The ACA's individual mandate at death's door, again
It's not over yet, but Republicans' tax plan had a good day yesterday — and that means the Affordable Care Act's individual mandate is, yet again, in serious jeopardy.
The latest: All 12 Republicans on the Senate Budget Committee voted for the tax overhaul, including once-wavering budget hawks Bob Corker and Ron Johnson.
- Senators coming out of their lunch meeting with Trump yesterday said he endorsed the ACA stabilization bill from Sens. Lamar Alexander and Patty Murray, as well as a new reinsurance program championed by Sen. Susan Collins. Passing those two measures would go a long way toward getting Collins on board.
- Ways and Means chairman Kevin Brady said repealing the individual mandate wouldn't be a problem for the House.
Yes, but: Trump endorsing a new reinsurance program — which would cost roughly $5 billion over two years — does not necessarily mean House Republicans would be on board.
Be smart: The two measures Republicans are eyeing as ways to soften the blow from the individual mandate are probably inadequate.
- Alexander-Murray would, primarily, restore cost-sharing payments to insurance companies. That has little bearing on the premium increases that would stem from repealing the individual mandate.
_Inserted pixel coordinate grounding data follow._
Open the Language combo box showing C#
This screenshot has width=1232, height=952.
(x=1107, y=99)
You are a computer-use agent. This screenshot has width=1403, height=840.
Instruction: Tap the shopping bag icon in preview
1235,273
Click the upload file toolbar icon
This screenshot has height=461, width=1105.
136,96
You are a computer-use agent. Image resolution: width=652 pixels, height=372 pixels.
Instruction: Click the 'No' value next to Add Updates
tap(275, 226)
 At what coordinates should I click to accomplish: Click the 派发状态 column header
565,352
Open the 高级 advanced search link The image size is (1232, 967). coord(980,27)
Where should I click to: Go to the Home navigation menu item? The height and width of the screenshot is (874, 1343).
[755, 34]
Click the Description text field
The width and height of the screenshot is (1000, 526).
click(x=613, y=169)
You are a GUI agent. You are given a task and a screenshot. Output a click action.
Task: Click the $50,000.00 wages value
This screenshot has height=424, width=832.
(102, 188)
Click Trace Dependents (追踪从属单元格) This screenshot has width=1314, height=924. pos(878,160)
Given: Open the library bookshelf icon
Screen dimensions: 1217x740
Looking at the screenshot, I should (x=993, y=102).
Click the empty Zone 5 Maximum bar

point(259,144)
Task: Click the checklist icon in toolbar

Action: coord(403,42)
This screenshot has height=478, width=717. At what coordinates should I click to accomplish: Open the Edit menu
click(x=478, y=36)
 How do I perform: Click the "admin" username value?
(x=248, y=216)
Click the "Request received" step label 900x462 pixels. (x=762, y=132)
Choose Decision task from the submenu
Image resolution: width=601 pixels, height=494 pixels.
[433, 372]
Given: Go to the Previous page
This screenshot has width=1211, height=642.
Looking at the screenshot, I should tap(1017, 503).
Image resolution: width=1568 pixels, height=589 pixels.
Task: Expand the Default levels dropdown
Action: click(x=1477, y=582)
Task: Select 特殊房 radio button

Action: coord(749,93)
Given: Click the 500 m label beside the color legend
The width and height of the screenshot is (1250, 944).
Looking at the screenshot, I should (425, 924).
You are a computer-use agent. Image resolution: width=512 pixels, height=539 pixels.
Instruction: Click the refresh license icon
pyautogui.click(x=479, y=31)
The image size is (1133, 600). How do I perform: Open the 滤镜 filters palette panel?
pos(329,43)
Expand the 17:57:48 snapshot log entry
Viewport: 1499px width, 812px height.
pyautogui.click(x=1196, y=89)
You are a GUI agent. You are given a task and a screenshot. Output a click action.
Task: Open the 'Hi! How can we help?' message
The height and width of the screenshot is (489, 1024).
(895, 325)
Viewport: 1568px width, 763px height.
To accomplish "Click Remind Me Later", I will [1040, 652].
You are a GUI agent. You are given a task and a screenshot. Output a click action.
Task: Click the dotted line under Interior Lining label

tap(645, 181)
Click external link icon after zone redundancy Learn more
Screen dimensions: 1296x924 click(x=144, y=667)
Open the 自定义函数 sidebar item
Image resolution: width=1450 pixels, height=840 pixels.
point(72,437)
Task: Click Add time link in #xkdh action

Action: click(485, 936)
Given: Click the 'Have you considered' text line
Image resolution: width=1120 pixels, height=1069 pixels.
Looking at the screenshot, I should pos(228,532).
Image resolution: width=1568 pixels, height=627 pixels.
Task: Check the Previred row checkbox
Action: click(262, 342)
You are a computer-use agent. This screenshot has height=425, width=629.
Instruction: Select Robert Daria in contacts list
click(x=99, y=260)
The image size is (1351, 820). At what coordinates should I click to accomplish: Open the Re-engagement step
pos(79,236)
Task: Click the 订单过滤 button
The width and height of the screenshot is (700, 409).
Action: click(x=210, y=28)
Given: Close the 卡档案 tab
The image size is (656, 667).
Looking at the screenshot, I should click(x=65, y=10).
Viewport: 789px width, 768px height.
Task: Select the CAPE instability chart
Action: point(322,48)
- Reinsurance — directly paying insurers for their most expensive enrollees — can make a big difference. It's one of the most efficient options the federal government has, Avalere's Caroline Pearson says. For every dollar the government spends on reinsurance, it gets about 60 cents back through lower premiums and thus lower premium subsidies.
- But Congress would probably need to provide about $10 billion per year to offset the costs of losing the individual mandate, Pearson says — a far cry from the roughly $2.5 billion per year in Collins' proposal.
- Reinsurance isn't structural; it's truly just giving insurance companies money so that they won't go collect that money through premiums. When the program ends, premiums go back up. (This happened last year, when the ACA's temporary reinsurance program ended.)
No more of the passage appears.